* Given exercise *
Rewrite the lines starting with the line containing "Open the emoji picker in the chat toolbar" and going on through the line containing "Looking at the screenshot, I should [x=352, y=21].", replacing "pixels" with "px" and leaving everything else unchanged. Return only those lines.

* Records to process *
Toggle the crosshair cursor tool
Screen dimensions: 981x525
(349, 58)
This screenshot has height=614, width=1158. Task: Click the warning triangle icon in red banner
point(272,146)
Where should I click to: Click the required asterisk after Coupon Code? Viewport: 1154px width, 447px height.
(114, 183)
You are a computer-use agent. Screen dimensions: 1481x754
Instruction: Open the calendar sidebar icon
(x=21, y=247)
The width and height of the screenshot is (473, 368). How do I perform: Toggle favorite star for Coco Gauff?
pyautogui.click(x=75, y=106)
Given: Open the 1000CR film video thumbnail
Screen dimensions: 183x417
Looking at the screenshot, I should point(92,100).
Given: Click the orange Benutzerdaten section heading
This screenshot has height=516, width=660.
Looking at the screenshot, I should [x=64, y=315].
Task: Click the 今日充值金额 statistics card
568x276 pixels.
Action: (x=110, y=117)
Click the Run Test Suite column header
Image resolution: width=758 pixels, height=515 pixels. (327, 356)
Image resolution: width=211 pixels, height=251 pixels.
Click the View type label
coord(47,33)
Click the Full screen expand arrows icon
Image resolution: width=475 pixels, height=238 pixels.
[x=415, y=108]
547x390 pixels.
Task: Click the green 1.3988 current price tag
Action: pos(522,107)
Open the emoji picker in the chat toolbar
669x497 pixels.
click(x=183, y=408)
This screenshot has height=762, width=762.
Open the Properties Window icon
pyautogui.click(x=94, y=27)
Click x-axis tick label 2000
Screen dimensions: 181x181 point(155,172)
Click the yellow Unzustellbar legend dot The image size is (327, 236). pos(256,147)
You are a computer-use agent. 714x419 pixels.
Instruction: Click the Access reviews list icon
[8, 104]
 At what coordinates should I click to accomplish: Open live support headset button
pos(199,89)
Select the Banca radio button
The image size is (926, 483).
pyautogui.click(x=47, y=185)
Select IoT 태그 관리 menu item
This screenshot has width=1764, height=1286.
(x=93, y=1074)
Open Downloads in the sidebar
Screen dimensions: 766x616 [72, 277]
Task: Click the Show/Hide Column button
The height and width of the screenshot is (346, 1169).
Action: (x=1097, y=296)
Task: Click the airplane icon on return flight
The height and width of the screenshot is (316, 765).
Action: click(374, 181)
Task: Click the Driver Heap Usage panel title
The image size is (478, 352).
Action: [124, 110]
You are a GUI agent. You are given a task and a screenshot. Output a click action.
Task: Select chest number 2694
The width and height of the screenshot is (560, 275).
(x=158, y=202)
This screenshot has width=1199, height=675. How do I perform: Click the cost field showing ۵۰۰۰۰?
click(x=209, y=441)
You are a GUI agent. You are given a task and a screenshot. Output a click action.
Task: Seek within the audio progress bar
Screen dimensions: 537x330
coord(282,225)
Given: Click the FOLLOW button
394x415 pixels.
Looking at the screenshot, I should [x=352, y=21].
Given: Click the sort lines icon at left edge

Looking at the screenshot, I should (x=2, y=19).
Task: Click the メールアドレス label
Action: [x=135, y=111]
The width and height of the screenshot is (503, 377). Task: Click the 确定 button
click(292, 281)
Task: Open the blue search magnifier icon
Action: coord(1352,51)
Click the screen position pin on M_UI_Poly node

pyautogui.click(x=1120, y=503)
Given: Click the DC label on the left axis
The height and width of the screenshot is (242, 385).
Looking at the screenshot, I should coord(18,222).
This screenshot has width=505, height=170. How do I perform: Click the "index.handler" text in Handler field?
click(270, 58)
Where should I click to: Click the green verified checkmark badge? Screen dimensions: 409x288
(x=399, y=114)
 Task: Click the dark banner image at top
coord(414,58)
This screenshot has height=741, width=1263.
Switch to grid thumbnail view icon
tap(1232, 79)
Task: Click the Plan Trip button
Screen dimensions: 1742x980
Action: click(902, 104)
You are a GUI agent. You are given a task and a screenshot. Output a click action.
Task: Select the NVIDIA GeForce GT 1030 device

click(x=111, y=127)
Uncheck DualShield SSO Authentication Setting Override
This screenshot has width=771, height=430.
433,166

* The completed task *
Open the emoji picker in the chat toolbar
669x497 px.
click(x=183, y=408)
This screenshot has height=762, width=762.
Open the Properties Window icon
pyautogui.click(x=94, y=27)
Click x-axis tick label 2000
Screen dimensions: 181x181 point(155,172)
Click the yellow Unzustellbar legend dot The image size is (327, 236). pos(256,147)
You are a computer-use agent. 714x419 px.
Instruction: Click the Access reviews list icon
[8, 104]
 At what coordinates should I click to accomplish: Open live support headset button
pos(199,89)
Select the Banca radio button
The image size is (926, 483).
pyautogui.click(x=47, y=185)
Select IoT 태그 관리 menu item
This screenshot has width=1764, height=1286.
(x=93, y=1074)
Open Downloads in the sidebar
Screen dimensions: 766x616 [72, 277]
Task: Click the Show/Hide Column button
The height and width of the screenshot is (346, 1169).
Action: (x=1097, y=296)
Task: Click the airplane icon on return flight
The height and width of the screenshot is (316, 765).
Action: click(374, 181)
Task: Click the Driver Heap Usage panel title
The image size is (478, 352).
Action: [124, 110]
You are a GUI agent. You are given a task and a screenshot. Output a click action.
Task: Select chest number 2694
The width and height of the screenshot is (560, 275).
(x=158, y=202)
This screenshot has width=1199, height=675. How do I perform: Click the cost field showing ۵۰۰۰۰?
click(x=209, y=441)
You are a GUI agent. You are given a task and a screenshot. Output a click action.
Task: Seek within the audio progress bar
Screen dimensions: 537x330
coord(282,225)
Given: Click the FOLLOW button
394x415 px.
Looking at the screenshot, I should [x=352, y=21].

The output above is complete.